Andrea Hirata selalu berhasil membuat pembaca cepat-cepat ingin menyelesaikan bukunya. Kosa kata yang berada di tiap cerita beliau selalu mengalir dan bahkan tidak sadar sudah sampai halaman terakhir. Puas dan tidak pernah kecewa dengan hasil karya seorang Andrea Hirata. Saat melihat postingan Guru Aini, aku langsung bergegas memesan buku satu ini.
Matematika adalah hal yang menjadi momok bagi kebanyakan siswa di Indonesia, ini hal nyata yang pasti diamini banyak siswa. Bukan hanya siswa, warga yang sudah dewasa dan berkeluarga pasti menyetujui pernyataan tersebut. Matematika? Ah, hitung menghitung menyusahkan tapi tidak pernah bisa melepaskan diri dari kehidupan.
Guru Aini merupakan prekuel dari Orang-Orang Biasa. Aku bukan seorang pengingat ulung, hanya segelintir cerita yang bisa kuingat dari beragam buku yang kubaca. Andrea Hirata berhasil membuatku mengingat bagaimana cerita dari Orang-Orang Biasa. Bukan dengan menyebutkan secara gamblang apalagi menyajikan kembali cerita layaknya di kisah yang ditulis Dilan, tapi dengan menyinggung berbagai hal yang berhubungan dengan mereka.

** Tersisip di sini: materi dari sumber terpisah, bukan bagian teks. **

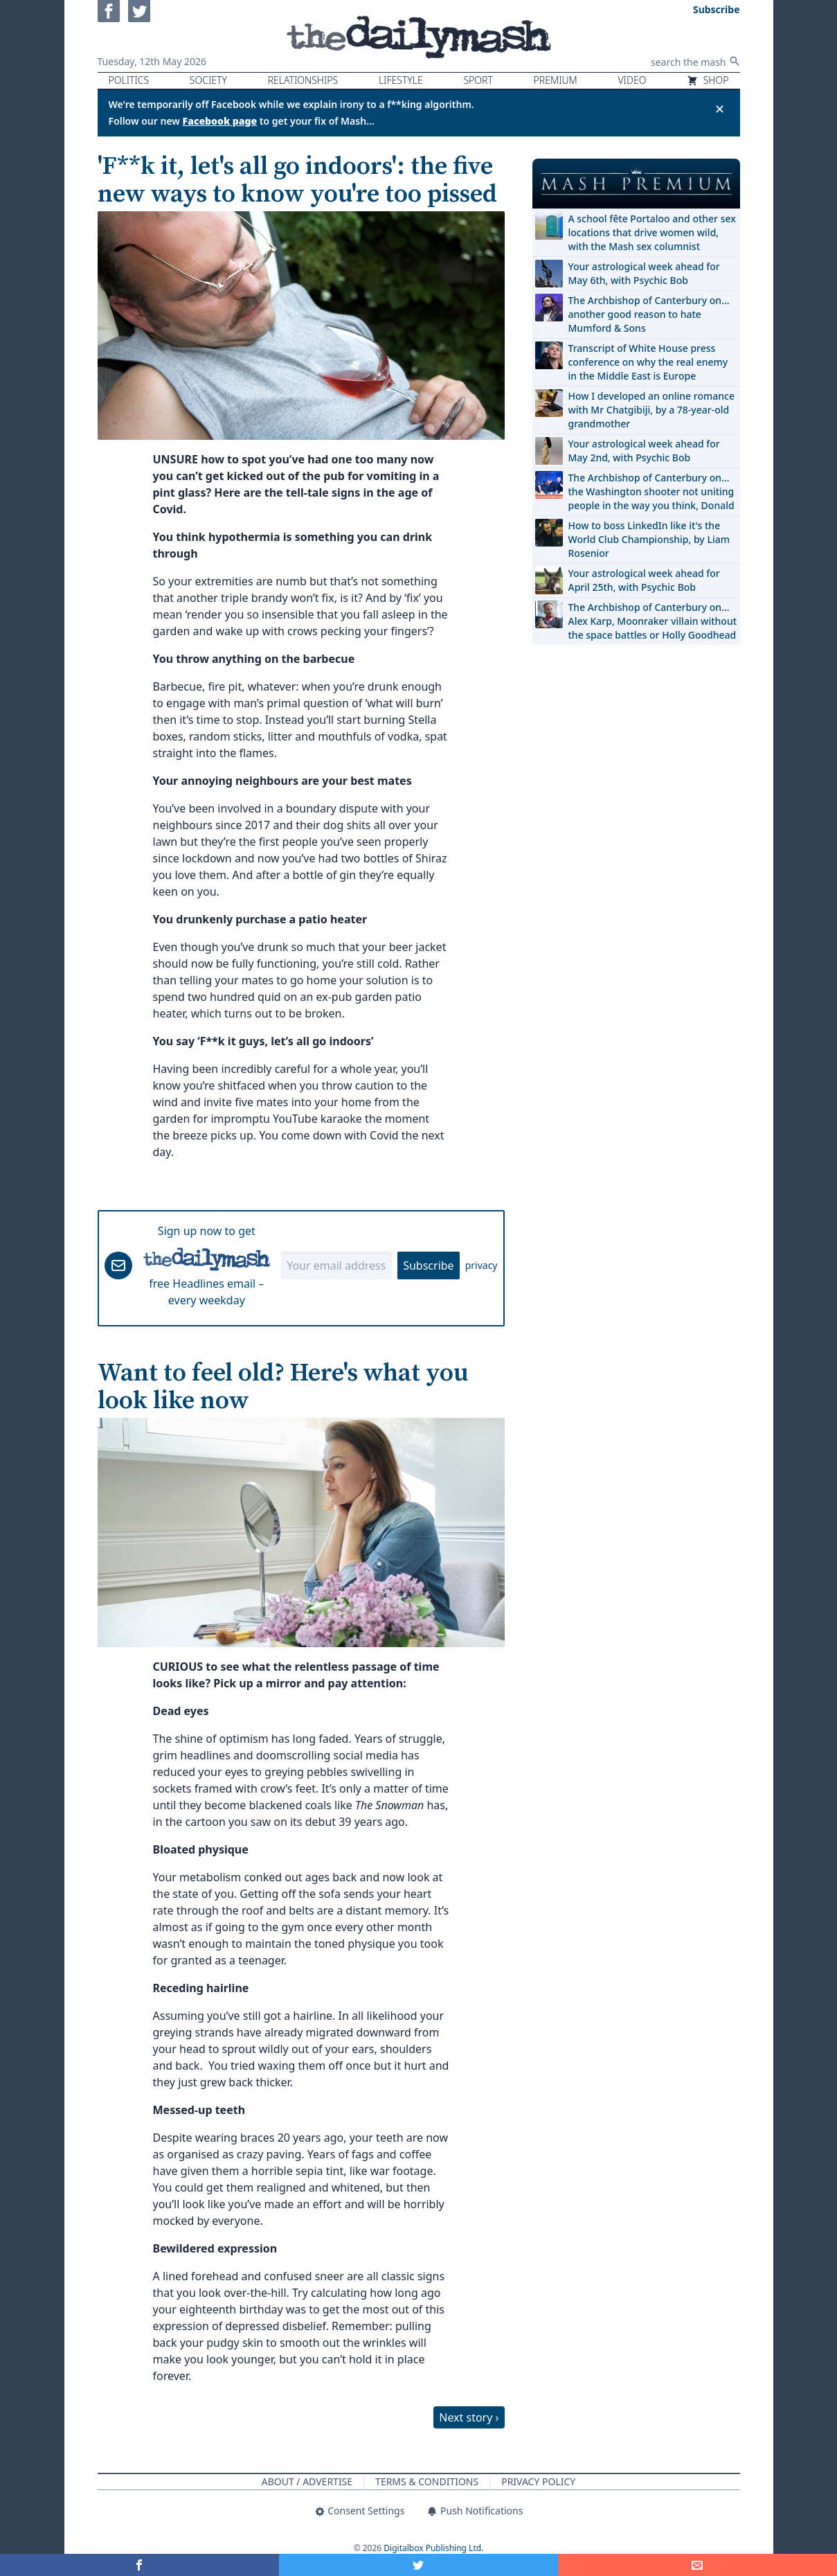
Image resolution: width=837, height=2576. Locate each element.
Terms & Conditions (426, 2481)
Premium (555, 80)
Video (632, 80)
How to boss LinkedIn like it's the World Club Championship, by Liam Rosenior (649, 539)
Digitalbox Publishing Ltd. (433, 2548)
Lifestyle (401, 80)
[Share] (697, 2565)
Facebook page (220, 120)
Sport (477, 80)
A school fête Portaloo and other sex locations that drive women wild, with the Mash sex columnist (652, 232)
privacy (481, 1265)
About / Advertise (307, 2481)
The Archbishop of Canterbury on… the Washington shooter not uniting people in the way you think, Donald (651, 491)
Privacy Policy (538, 2481)
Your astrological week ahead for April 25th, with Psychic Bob (644, 580)
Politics (129, 80)
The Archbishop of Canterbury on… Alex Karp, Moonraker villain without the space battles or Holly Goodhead (652, 621)
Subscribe (428, 1265)
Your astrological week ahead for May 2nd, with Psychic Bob (644, 450)
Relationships (303, 80)
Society (208, 80)
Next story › (468, 2417)
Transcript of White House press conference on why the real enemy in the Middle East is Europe (648, 361)
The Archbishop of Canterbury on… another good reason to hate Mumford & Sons (649, 314)
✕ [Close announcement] (719, 108)
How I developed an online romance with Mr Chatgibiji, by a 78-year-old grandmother (651, 409)
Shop (707, 80)
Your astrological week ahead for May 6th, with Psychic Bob (644, 273)
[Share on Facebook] (139, 2565)
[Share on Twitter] (418, 2565)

Kedua novel ini berhubungan erat layaknya ikatan keluarga, karena memang tokoh utama keduanya adalah keluarga. Bukan, bukan tokoh utama tapi penggerak utama. Orang-Orang Biasa punya Dinah yang miskin dan buta matematika tapi ingin menyekolahkan anaknya – Aini – yang ingin masuk Fakultas Kedokteran (FK). Ia bersama Rombongan 9 plus 1, ketambahan Debut Awaludin, menyusun rencana pembobolan bank masa kini. Guru Aini berkisah tentang Aini yang awalnya mewarisi penyakit anti-matematika dari sang ibu lalu berjuang menjadi kampiun matematika dan pejuang FK.
Orang-Orang Biasa tidak banyak berfokus pada keluarga Dinah, persahabatan Rombongan 9 yang begitu digali disini. Cerita mengenai sekolah tidak terlalu disinggung karena memang kisah ini berfokus pada kisah kriminal pembobolan bank. Cerita dengan berbagai kisah menarik, kisah kriminal unik yang bisa jadi inspirasi buat kisah detektif Sherlock Holmes atau Agatha Christie. Tinggal menambah kisah pembunuhan saja.
Guru Aini bisa dibilang pelengkap dari kisah dari Orang-Orang Biasa. Rombongan 9 memang tidak diceritakan mendalam, tapi kisah seorang Aini yang tiba-tiba bisa menjadi kampiun matematika begitu menarik diikuti. Andrea Hirata mempertajam isu tentang bagaimana sulitnya pendidikan yang sudah dibangun di Orang-Orang biasa di novel ini.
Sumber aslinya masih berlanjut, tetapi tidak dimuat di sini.